> WRITTEN PROBLEM
Can you rewrite all the lines below, switching every "Viewport" to "Window size" and leaving everything else unchanged?

> DATA RECORDS

===

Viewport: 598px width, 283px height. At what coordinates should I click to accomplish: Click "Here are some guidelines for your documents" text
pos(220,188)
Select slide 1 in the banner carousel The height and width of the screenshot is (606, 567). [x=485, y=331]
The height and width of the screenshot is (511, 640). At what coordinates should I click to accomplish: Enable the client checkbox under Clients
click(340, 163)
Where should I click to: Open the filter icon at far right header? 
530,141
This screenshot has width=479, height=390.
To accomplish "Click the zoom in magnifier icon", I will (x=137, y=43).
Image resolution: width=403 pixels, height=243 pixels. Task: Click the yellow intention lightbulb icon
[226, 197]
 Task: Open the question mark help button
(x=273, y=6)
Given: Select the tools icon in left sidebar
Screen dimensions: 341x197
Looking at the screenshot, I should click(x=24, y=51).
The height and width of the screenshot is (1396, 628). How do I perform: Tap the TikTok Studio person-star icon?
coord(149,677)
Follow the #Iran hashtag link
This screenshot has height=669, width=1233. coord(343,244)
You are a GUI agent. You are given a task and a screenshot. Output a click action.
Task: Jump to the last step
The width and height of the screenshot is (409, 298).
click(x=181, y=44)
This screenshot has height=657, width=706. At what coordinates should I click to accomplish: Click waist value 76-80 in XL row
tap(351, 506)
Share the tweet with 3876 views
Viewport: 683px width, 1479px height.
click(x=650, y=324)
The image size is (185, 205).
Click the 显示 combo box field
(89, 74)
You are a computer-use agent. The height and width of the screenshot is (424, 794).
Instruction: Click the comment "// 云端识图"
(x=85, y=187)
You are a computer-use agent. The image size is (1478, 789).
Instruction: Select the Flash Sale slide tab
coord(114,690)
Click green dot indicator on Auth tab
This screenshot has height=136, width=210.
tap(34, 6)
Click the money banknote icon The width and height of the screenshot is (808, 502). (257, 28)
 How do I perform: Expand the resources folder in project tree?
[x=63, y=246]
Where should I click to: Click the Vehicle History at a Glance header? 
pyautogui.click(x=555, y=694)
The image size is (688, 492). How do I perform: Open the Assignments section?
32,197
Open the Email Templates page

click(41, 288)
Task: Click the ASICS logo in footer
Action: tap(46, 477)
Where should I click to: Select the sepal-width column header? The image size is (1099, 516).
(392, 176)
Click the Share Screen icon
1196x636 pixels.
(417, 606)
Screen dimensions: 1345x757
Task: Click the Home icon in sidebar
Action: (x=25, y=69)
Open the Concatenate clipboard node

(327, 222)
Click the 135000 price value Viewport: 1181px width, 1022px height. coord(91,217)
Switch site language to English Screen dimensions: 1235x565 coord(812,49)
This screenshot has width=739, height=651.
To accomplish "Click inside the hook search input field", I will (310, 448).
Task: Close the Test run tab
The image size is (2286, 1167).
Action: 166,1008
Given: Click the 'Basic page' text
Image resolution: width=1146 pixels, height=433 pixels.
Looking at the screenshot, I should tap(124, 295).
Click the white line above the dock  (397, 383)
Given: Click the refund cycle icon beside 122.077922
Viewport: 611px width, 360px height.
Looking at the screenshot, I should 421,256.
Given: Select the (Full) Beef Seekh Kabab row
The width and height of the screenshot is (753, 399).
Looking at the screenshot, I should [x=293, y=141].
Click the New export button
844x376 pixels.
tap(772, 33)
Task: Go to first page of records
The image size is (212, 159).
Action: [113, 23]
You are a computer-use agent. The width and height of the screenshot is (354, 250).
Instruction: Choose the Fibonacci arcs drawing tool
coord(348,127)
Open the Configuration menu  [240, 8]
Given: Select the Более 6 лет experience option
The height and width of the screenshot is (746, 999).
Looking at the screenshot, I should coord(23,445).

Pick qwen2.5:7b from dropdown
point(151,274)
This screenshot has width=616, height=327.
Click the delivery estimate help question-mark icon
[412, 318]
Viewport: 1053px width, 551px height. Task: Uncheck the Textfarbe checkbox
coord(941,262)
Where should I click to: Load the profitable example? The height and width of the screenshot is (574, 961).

===

> ANSWER TO THIS PROBLEM
Window size: 598px width, 283px height. At what coordinates should I click to accomplish: Click "Here are some guidelines for your documents" text
pos(220,188)
Select slide 1 in the banner carousel The height and width of the screenshot is (606, 567). [x=485, y=331]
The height and width of the screenshot is (511, 640). At what coordinates should I click to accomplish: Enable the client checkbox under Clients
click(340, 163)
Where should I click to: Open the filter icon at far right header? 
530,141
This screenshot has width=479, height=390.
To accomplish "Click the zoom in magnifier icon", I will (x=137, y=43).
Image resolution: width=403 pixels, height=243 pixels. Task: Click the yellow intention lightbulb icon
[226, 197]
 Task: Open the question mark help button
(x=273, y=6)
Given: Select the tools icon in left sidebar
Screen dimensions: 341x197
Looking at the screenshot, I should click(x=24, y=51).
The height and width of the screenshot is (1396, 628). How do I perform: Tap the TikTok Studio person-star icon?
coord(149,677)
Follow the #Iran hashtag link
This screenshot has height=669, width=1233. coord(343,244)
You are a GUI agent. You are given a task and a screenshot. Output a click action.
Task: Jump to the last step
The width and height of the screenshot is (409, 298).
click(x=181, y=44)
This screenshot has height=657, width=706. At what coordinates should I click to accomplish: Click waist value 76-80 in XL row
tap(351, 506)
Share the tweet with 3876 views
Window size: 683px width, 1479px height.
click(x=650, y=324)
The image size is (185, 205).
Click the 显示 combo box field
(89, 74)
You are a computer-use agent. The height and width of the screenshot is (424, 794).
Instruction: Click the comment "// 云端识图"
(x=85, y=187)
You are a computer-use agent. The image size is (1478, 789).
Instruction: Select the Flash Sale slide tab
coord(114,690)
Click green dot indicator on Auth tab
This screenshot has height=136, width=210.
tap(34, 6)
Click the money banknote icon The width and height of the screenshot is (808, 502). (257, 28)
 How do I perform: Expand the resources folder in project tree?
[x=63, y=246]
Where should I click to: Click the Vehicle History at a Glance header? 
pyautogui.click(x=555, y=694)
The image size is (688, 492). How do I perform: Open the Assignments section?
32,197
Open the Email Templates page

click(41, 288)
Task: Click the ASICS logo in footer
Action: tap(46, 477)
Where should I click to: Select the sepal-width column header? The image size is (1099, 516).
(392, 176)
Click the Share Screen icon
1196x636 pixels.
(417, 606)
Screen dimensions: 1345x757
Task: Click the Home icon in sidebar
Action: (x=25, y=69)
Open the Concatenate clipboard node

(327, 222)
Click the 135000 price value Window size: 1181px width, 1022px height. coord(91,217)
Switch site language to English Screen dimensions: 1235x565 coord(812,49)
This screenshot has width=739, height=651.
To accomplish "Click inside the hook search input field", I will (310, 448).
Task: Close the Test run tab
The image size is (2286, 1167).
Action: 166,1008
Given: Click the 'Basic page' text
Image resolution: width=1146 pixels, height=433 pixels.
Looking at the screenshot, I should tap(124, 295).
Click the white line above the dock  (397, 383)
Given: Click the refund cycle icon beside 122.077922
Window size: 611px width, 360px height.
Looking at the screenshot, I should 421,256.
Given: Select the (Full) Beef Seekh Kabab row
The width and height of the screenshot is (753, 399).
Looking at the screenshot, I should [x=293, y=141].
Click the New export button
844x376 pixels.
tap(772, 33)
Task: Go to first page of records
The image size is (212, 159).
Action: [113, 23]
You are a computer-use agent. The width and height of the screenshot is (354, 250).
Instruction: Choose the Fibonacci arcs drawing tool
coord(348,127)
Open the Configuration menu  [240, 8]
Given: Select the Более 6 лет experience option
The height and width of the screenshot is (746, 999).
Looking at the screenshot, I should coord(23,445).

Pick qwen2.5:7b from dropdown
point(151,274)
This screenshot has width=616, height=327.
Click the delivery estimate help question-mark icon
[412, 318]
Window size: 1053px width, 551px height. Task: Uncheck the Textfarbe checkbox
coord(941,262)
Where should I click to: Load the profitable example? The height and width of the screenshot is (574, 961).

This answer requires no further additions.